Due to the lack of labeled data, we could only hand-label a very limited number of the search results based on our own judgment if the result is relevant or not without testing with more users or defined the relevancy in a strict way. For example, Google doesn’t usually give information about particular books, but some websites that would give recommendations, and we considered the results of this kind as “relevant”. Therefore, the MAP score may not be an accurate representation of the performance of the system.
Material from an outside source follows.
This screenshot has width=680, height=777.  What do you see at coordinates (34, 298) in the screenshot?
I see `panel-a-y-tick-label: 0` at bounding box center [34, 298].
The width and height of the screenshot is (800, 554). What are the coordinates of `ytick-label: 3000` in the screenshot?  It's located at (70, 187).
And the sudo-feedback system is not set up to improve the relevance of the results.
One of the reasons why the MAP score was not ideal is due to the fact that our dataset is small. Goodreads’ database is far larger than 1,271 books, and Google’s search would cover most of registered internet. We had to add the specification “books about” before our query because Google’s database had many different results that could be returned. The MAP score would be more meaningful to compare among the different systems if our database is more comprehensive.
For future tasks, we are looking forward to optimizing the retrieval function and implement a sudo-feedback system when labeled data is not available. The current project focuses on the implementation of TF-iDF using BM25 formula, which is a very classical way of constructing a retrieval function. More experiments could be conducted to test different variations of the BM25 formula and a different retrieval model, such as the language model could also be implemented.
Thanks to the SI650 instruction team in helping us gain a better understanding of the search engine.
[1]Deo, A., Gangrade, J., & Gangrade, S. (2018). A SURVEY PAPER ON INFORMATION RETRIEVAL SYSTEM. International Journal of Advanced Research in Computer Science, 9(1), 778-781.
[2]Kim, SW. & Gil, JM. Hum. Cent. Comput. Inf. Sci. (2019) 9: 30.
[3]He B., Ounis I. 2005. Term Frequency Normalisation Tuning for BM25 and DFR Models. In: Losada D.E., Fernández-Luna J.M. (eds) Advances in Information Retrieval. (ECIR 2005). Lecture Notes in Computer Science, vol 3408. Springer, Berlin, Heidelberg
[4]Manning, C. D., Raghavan, P., & Schütze, H. 2008. Introduction to information retrieval. New York: Cambridge University Press.